このところ、朝方に瞑想を行うのが習慣になっています。
瞑想をしていると言うと、少し前まではオカルトっぽいか、宗教的なイメージが強かったと思いますが、近頃は、瞑想を健康法の一つとして扱われるようになり、かなり一般化してきました。
それでも人に話すと、相手によっては怪訝な表情をされることもありますが、やっている人も多くなってきて、共感されることも多々あります。
しかし、自分の瞑想のやり方は、あくまで自己流です。座禅の本や瞑想の入門本などをちらっと読んで始めたものです。
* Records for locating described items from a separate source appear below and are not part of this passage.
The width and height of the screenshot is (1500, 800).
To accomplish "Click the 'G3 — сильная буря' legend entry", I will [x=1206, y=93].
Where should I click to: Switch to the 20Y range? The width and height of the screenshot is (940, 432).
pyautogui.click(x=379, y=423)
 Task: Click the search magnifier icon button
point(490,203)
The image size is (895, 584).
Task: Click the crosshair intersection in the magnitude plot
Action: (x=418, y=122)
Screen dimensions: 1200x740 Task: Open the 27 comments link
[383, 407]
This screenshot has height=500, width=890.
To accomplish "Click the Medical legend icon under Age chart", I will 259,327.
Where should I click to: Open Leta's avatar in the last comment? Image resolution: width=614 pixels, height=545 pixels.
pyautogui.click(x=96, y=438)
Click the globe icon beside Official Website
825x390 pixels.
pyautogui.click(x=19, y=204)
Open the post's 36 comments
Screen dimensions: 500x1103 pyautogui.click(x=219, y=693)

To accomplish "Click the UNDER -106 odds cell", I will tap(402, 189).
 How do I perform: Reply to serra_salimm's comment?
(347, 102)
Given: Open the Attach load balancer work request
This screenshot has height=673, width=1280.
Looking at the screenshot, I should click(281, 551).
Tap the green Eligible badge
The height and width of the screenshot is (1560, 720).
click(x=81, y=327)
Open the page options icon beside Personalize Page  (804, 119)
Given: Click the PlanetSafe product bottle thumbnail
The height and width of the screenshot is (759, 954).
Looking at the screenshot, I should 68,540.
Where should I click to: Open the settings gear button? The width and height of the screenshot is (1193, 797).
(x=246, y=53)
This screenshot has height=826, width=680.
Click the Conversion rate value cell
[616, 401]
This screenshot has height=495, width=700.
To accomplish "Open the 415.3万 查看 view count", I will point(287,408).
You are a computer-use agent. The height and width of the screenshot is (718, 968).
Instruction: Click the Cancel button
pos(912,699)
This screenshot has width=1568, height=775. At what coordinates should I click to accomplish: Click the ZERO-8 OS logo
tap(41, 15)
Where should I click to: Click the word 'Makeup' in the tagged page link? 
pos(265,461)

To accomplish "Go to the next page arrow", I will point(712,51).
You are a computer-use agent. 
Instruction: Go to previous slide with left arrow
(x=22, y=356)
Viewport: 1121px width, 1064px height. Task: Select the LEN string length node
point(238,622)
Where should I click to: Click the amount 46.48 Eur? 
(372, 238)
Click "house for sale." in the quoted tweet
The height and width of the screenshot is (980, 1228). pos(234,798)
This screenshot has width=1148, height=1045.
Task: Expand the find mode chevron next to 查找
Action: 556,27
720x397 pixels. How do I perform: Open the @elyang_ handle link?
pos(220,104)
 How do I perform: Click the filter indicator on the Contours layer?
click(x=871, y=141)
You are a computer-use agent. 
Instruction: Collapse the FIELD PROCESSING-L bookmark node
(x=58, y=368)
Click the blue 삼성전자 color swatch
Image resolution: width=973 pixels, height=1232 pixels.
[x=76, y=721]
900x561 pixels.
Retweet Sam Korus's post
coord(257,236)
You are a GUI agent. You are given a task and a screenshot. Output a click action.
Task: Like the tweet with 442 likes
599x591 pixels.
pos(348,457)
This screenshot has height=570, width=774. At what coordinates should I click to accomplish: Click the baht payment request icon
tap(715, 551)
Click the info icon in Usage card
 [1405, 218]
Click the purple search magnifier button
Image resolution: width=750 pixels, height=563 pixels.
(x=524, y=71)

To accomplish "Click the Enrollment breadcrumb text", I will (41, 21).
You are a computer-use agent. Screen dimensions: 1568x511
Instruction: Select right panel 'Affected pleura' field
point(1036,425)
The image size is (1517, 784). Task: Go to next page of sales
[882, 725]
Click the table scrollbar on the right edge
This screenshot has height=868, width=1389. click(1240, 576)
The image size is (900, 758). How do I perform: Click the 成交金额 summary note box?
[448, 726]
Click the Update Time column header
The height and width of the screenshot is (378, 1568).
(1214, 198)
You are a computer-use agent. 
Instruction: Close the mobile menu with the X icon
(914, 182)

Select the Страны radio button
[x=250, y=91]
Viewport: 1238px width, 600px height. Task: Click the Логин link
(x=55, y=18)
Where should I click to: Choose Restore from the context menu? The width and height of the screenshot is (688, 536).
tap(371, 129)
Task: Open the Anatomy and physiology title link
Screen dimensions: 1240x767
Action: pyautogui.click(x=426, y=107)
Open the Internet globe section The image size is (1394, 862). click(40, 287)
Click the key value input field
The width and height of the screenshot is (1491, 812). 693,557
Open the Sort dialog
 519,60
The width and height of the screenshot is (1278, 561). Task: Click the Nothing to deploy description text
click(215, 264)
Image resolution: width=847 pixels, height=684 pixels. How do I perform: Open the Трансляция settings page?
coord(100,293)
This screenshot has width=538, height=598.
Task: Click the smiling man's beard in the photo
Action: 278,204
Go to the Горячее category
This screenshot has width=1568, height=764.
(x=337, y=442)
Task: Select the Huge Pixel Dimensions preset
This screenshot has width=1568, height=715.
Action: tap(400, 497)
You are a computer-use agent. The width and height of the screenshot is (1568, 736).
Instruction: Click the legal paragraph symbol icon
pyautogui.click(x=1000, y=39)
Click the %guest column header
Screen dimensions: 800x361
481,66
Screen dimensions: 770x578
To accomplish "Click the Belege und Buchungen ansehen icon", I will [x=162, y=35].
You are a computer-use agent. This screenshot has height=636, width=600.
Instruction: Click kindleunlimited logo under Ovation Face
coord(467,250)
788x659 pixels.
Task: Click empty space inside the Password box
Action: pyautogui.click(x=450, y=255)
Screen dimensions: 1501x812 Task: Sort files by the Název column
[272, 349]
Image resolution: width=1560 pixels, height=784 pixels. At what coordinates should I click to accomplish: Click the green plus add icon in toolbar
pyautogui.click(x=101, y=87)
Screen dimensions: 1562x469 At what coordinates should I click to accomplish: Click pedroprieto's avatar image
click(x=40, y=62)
本格的に、ヨガや禅などをやっている人からすれば、まったく違っているかもしれませせんので、それこそ途中で?と思われた方はそちらの本を読んでください。
自分にとっての瞑想の定義は、怒られるかもしれませんが、簡単に言って「思考を切断すること」だと思っています。
つまり、人は生きている限り、いろいろな想念が浮んでくるのを止められません。当たり前ですが、常に何か考えてます。若しくは感じています。生老病死、仕事のことや家庭のこと、人によってはこの国の未来、世界の平和まで、そこまで大げさでなくても、やりかけのゲームや、ドラマの続き、野球の結果など、ぼーっとしていても、実はいつでも何らかの思念を必ず浮かべているものです。
つまり起きている間は、脳(果たして脳が、本当にすべてを考えているかどうかという話はまた別の機会に)がフル回転しているというわけです。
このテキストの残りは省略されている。